Older people are just one group vulnerable to hotter environments because of climate change. Excessive heat disproportionately harms those who are already marginalized. Research has found that it can negatively impact mental health, pregnancy, and birth outcomes. Those who work long hours in the heat, such as agricultural workers, are at increased risk of kidney damage from heat exposure. Already, people of color, old and young, face higher rates of poor health in the US. They also tend to live in hotter parts of cities, do hotter work, and have less cash to cool their homes.

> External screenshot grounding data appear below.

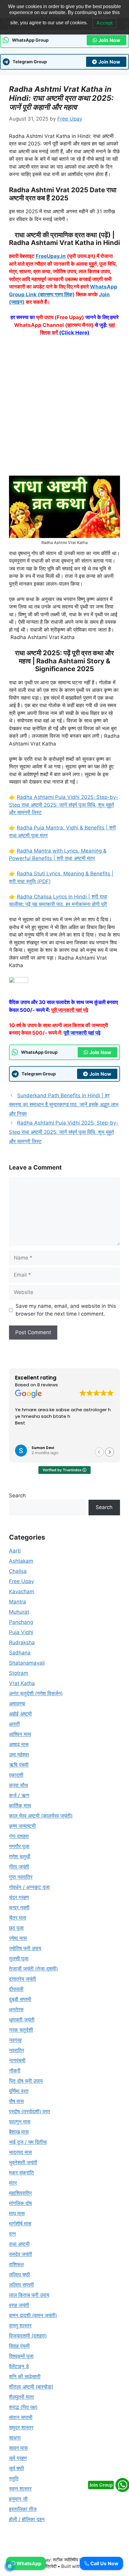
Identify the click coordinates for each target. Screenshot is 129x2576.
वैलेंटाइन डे (19, 2366)
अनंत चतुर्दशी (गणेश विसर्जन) (36, 1693)
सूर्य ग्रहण (18, 2458)
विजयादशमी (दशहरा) (28, 2336)
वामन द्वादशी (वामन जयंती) (33, 2315)
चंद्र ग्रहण (19, 1897)
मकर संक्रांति (21, 2173)
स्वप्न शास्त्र (20, 2489)
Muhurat (19, 1612)
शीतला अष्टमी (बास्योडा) (31, 2387)
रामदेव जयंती (20, 2254)
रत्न (12, 2234)
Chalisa (18, 1571)
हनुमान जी (18, 2499)
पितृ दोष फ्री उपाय (26, 2081)
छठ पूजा (16, 1928)
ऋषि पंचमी (18, 1765)
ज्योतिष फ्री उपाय (25, 1948)
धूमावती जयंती (21, 2020)
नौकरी (14, 2071)
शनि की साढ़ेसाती (24, 2377)
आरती (14, 1724)
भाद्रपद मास (20, 2152)
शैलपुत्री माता (21, 2397)
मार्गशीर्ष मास (20, 2224)
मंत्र (13, 2183)
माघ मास (17, 2213)
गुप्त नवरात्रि (20, 1877)
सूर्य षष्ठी (16, 2468)
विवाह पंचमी (19, 2346)
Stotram (18, 1673)
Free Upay (21, 1581)
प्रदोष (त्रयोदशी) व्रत (29, 2111)
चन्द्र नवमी (19, 1908)
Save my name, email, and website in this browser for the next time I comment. (66, 1310)
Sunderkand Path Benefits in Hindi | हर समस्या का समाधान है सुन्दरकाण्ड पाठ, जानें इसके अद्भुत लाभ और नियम (63, 1104)
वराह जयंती (19, 2305)
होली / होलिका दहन (27, 2519)
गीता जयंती (19, 1867)
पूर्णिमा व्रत (18, 2091)
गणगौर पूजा (19, 1846)
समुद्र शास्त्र (21, 2428)
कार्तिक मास (20, 1806)
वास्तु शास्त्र (20, 2326)
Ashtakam (21, 1561)
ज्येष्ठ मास (18, 1938)
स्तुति (14, 2479)
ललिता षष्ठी (19, 2275)
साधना (15, 2438)
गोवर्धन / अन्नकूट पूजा (29, 1887)
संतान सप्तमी (20, 2417)
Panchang (21, 1622)
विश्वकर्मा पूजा (21, 2356)
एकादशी (16, 1775)
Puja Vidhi (21, 1632)
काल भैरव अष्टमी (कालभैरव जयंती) (41, 1816)
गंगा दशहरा (19, 1836)
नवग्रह (15, 2040)
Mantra (17, 1602)
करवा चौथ (18, 1785)
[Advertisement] (64, 408)
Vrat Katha (22, 1683)
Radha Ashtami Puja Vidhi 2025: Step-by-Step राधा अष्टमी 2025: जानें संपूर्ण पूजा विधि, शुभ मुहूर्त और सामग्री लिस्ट (63, 804)
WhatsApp (28, 2563)
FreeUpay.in (51, 256)
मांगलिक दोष (20, 2203)
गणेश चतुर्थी (19, 1857)
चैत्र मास (17, 1918)
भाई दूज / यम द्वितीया (28, 2142)
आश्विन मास (20, 1734)
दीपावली (16, 1989)
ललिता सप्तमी (21, 2285)
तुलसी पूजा (18, 1959)
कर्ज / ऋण (19, 1795)
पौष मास (16, 2101)
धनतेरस (16, 2010)
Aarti (15, 1551)
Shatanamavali (27, 1663)
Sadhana (20, 1653)
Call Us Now (103, 2563)
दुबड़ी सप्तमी (20, 1999)
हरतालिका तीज (23, 2509)
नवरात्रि (16, 2050)
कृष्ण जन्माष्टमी (22, 1826)
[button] (109, 1452)
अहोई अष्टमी (20, 1714)
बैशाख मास (18, 2132)
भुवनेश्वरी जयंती (23, 2162)
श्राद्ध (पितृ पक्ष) (23, 2407)
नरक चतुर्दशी (21, 2030)
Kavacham (21, 1591)
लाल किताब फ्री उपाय (29, 2295)
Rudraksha (22, 1642)
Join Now (109, 40)
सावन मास (18, 2448)
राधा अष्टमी (19, 2244)
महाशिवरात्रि (20, 2193)
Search (17, 1496)
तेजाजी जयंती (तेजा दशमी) (33, 1969)
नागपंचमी (17, 2060)
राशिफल (16, 2264)
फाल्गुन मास (19, 2122)
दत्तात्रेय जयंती (22, 1979)
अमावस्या (17, 1704)
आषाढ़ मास (18, 1744)
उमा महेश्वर (19, 1755)
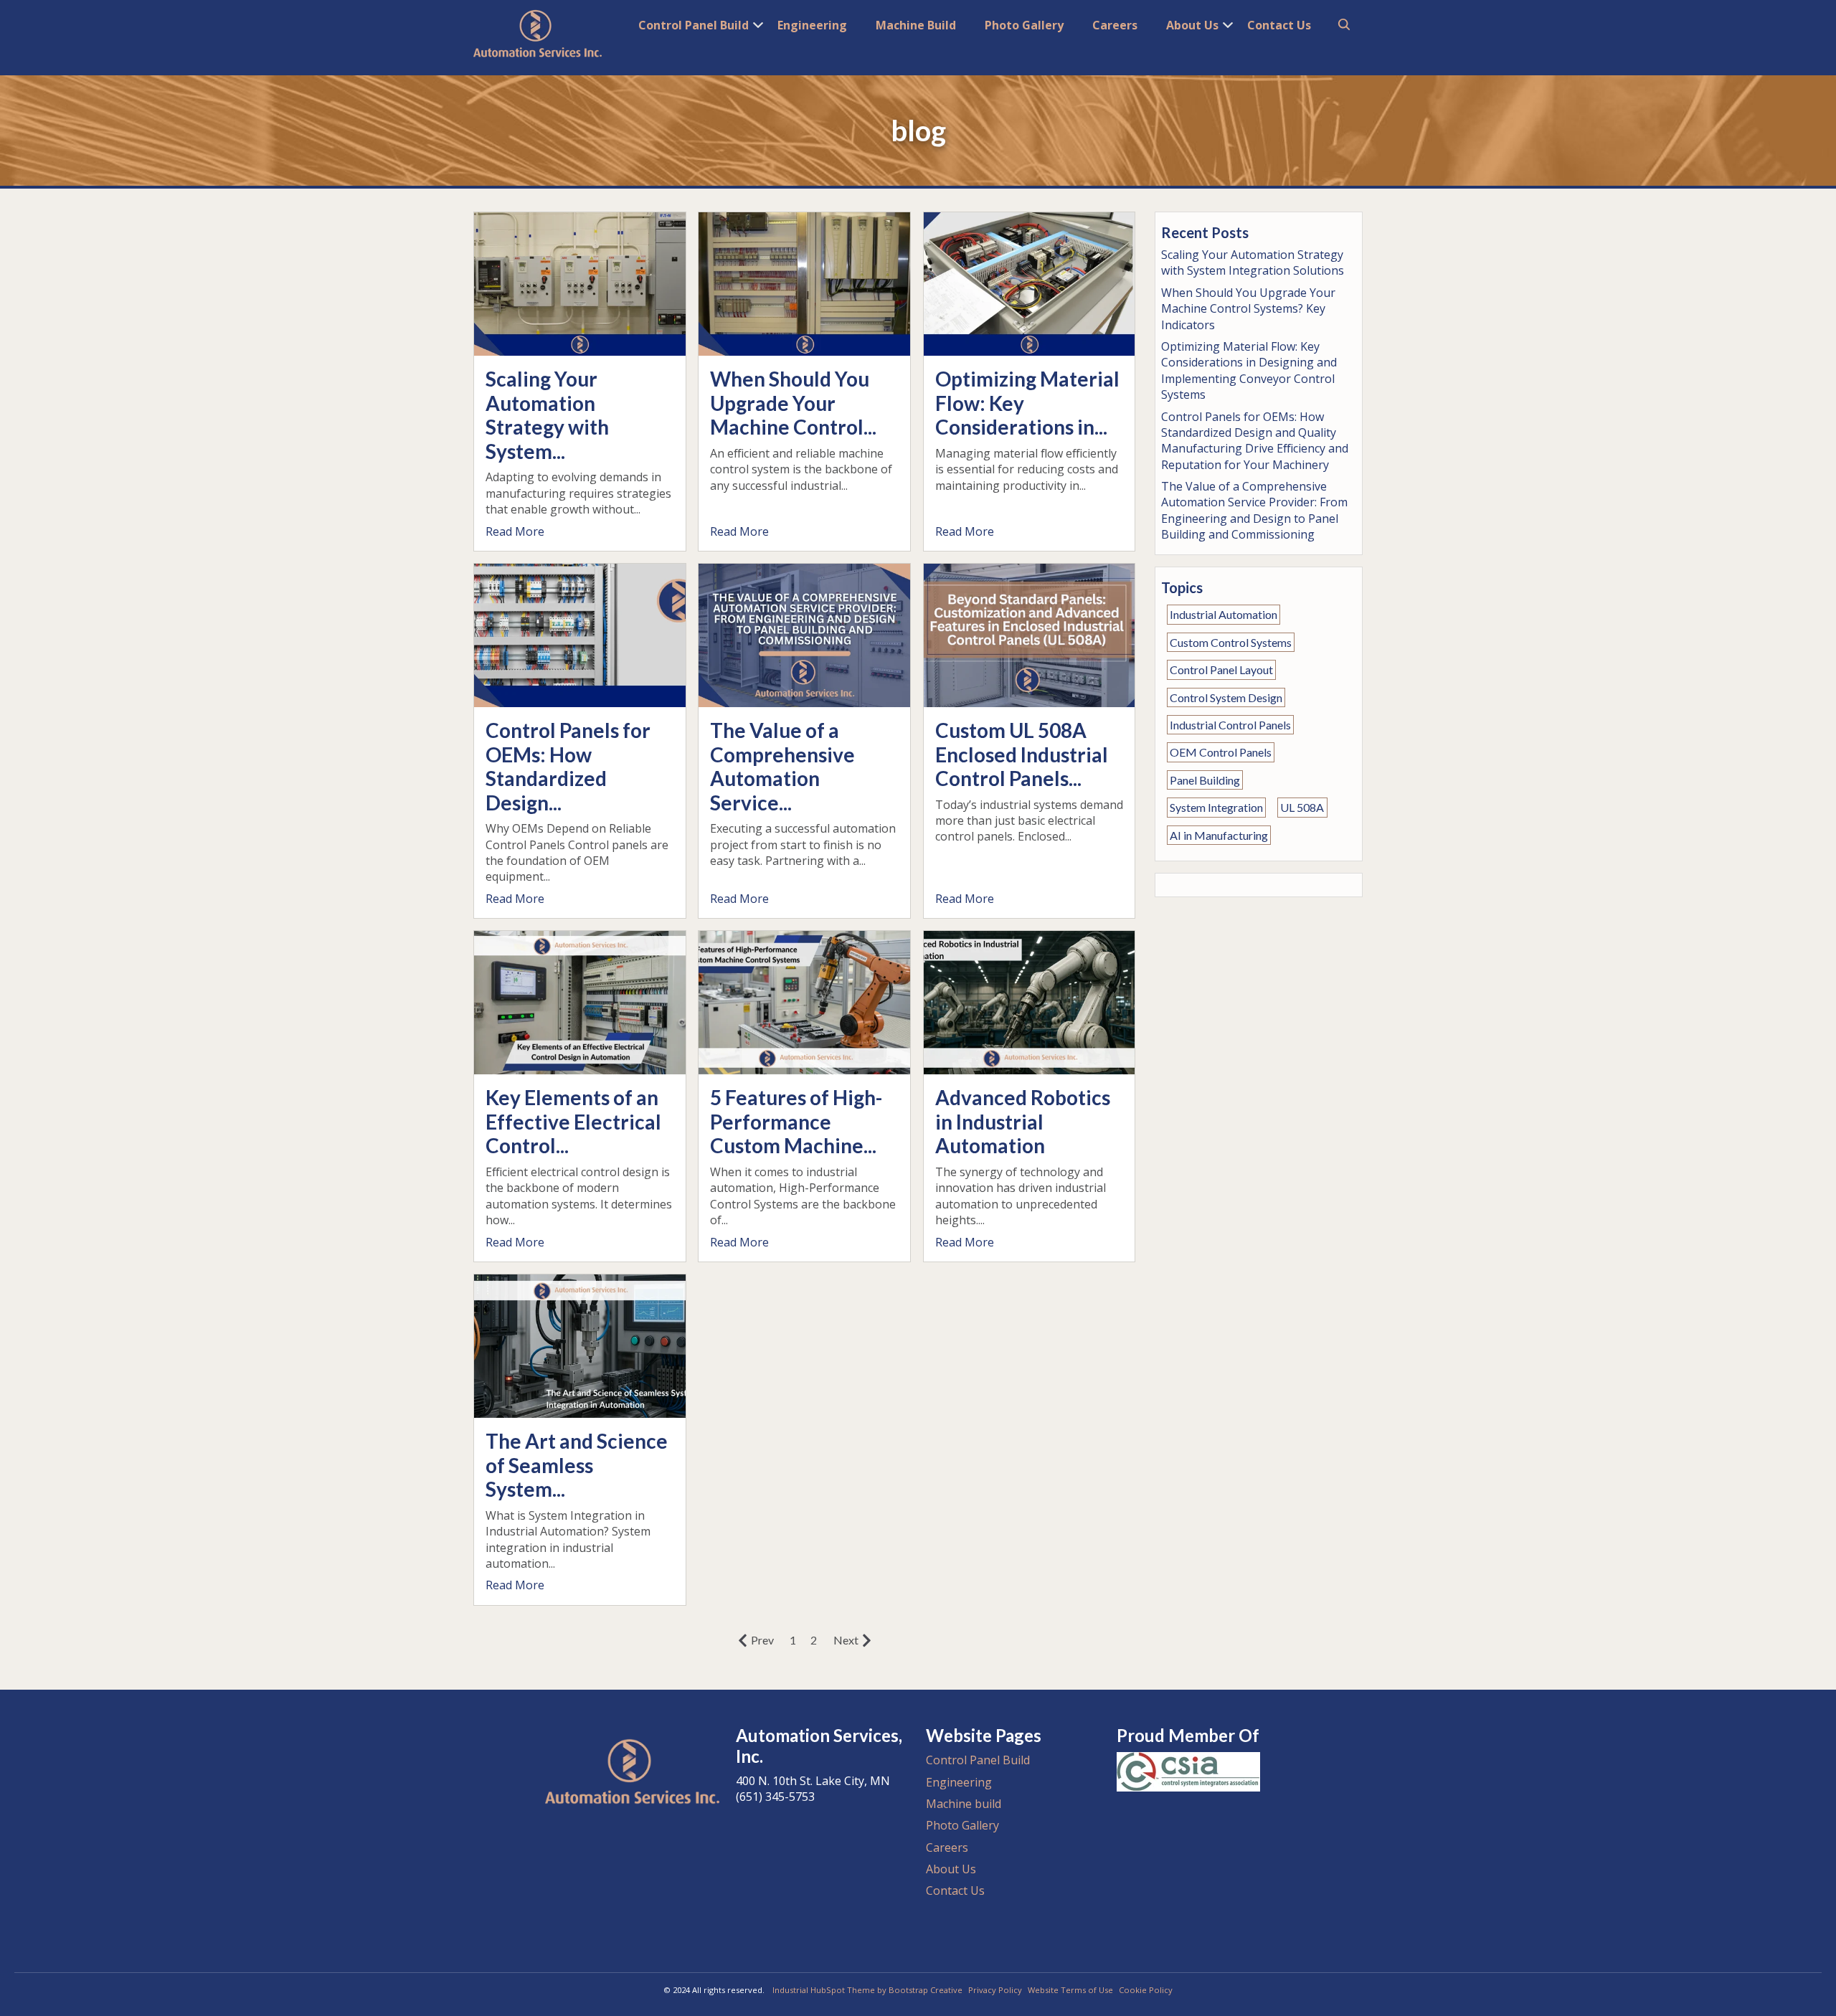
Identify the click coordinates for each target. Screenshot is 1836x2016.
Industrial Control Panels (1230, 725)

At rest, some 200-500 ml of blood per minute circulates to the average person’s skin. But under high strain, this amount increases to as much as a massive 7 or 8 liters per minute. According to occupational health expert Dr. Ronda McCarthy, for people to cool down they need a healthy cardiovascular system and internal organs that can manage without the redistributed blood. Her work helps illustrate why some people, including older people and those with heart, respiratory, and other chronic health conditions, are more likely to get sick or die in high temperatures. Though even for people without such conditions, the strain of working long hours in the blazing sun can be deadly.

The 2020 report, called the Lancet Countdown on health and climate change, recommends that governments phase out fossil fuels and end climate-harming agricultural practices, which could also help address the negative health impacts of air pollution and environmental degradation. The report also calls on US healthcare authorities to make changes so that all people, no matter their race, have equal access to healthcare. This will be essential to protecting everyone during the hotter years to come.

Cities, states, tribes, and the federal government need to communicate the dangers of heat to the public, particularly older people and other at-risk populations. They also need to cool cities down. Recognizing that historical injustices make people of color more vulnerable to the health-poverty trap needs to be at the center of how the US responds to heat.